SOURCE TEXT: Begin

It all seems rather mad!

I cannot agree with those who blame the supermarkets for this behaviour, it’s our choice yet we don’t tend to make the right choice, and I accept Dizzy’s point that we even make the wrong choices once we get the food home and into the fridge. Supermarkets have got much better at managing their own waste, food which is nearing it’s sell by date is often reduced to move it off the shelf quicker, there is no advantage to them in filling their skips with waste food (they pay a high price for having their waste collected so they like to cut the costs here too.) Smaller outlets and local shops also have mechanisms in place to reduce the amount of waste they produce, I like to recall the name used by one of my former work colleagues who describes a shop in Frederick Street, South Shields as “second hand Greggs”, it may sound disrespectful but the company is using this one outlet to sell off it’s products at discounted rates simply because they are now 24 hours old, but at least they are not throwing it all away. Others have arrangements to have food waste collected and reprocessed and recycled as animal feeds, again to prevent waste collection charges and as a positive measure to reduce landfill.

So business and retailers are doing their bit, it is the consumer who is failing to recognise the consequences of their own poor choices and decisions that results in such a mountain of waste, yet it need not be so. My mother made a virtue of using left overs to make a second nutritional meal for the family, my father even recycled chicken bones to make soups, and by consuming little and more often we are likely to buy only the things we really need rather than over indulging our fantasies about what we can actually eat in a week.

It may not help the “freegans” if we waste less, it may not help Tesco if we buy less, but hey it might help the family budget as food prices rise and shortages become more apparent. Market, price, supply, and demand, more often than not help to even things out, that’s the beauty of Adam Smith’s invisible hand.

SOURCE TEXT: End

In the food waste piece above, what did the writer's father recycle to make soups?

GIVEN DATA: Begin

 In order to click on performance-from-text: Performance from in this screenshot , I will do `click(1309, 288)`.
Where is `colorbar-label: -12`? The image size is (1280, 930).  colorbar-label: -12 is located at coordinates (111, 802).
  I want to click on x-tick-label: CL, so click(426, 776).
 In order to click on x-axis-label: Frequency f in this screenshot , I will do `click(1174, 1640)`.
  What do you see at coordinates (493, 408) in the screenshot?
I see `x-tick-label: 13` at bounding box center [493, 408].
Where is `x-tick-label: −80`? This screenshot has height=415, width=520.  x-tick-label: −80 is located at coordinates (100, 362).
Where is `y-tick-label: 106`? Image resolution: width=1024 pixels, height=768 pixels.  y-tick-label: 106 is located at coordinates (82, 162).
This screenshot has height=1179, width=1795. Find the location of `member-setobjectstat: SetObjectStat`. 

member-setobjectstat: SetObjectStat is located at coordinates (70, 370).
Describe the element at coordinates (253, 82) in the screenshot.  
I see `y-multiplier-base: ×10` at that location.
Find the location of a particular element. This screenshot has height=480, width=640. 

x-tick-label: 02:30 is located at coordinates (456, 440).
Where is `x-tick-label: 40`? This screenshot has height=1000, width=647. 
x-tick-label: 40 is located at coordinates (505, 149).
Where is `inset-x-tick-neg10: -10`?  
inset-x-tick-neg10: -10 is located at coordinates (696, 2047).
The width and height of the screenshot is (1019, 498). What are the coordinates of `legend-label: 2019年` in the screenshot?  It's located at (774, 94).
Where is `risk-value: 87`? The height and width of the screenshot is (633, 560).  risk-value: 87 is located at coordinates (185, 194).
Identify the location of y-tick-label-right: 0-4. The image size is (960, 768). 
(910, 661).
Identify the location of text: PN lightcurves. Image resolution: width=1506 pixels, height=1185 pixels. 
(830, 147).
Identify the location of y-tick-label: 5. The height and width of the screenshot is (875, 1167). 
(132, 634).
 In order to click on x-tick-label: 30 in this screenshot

GIVEN DATA: End

> PROBLEM SOLUTION: Chicken bones.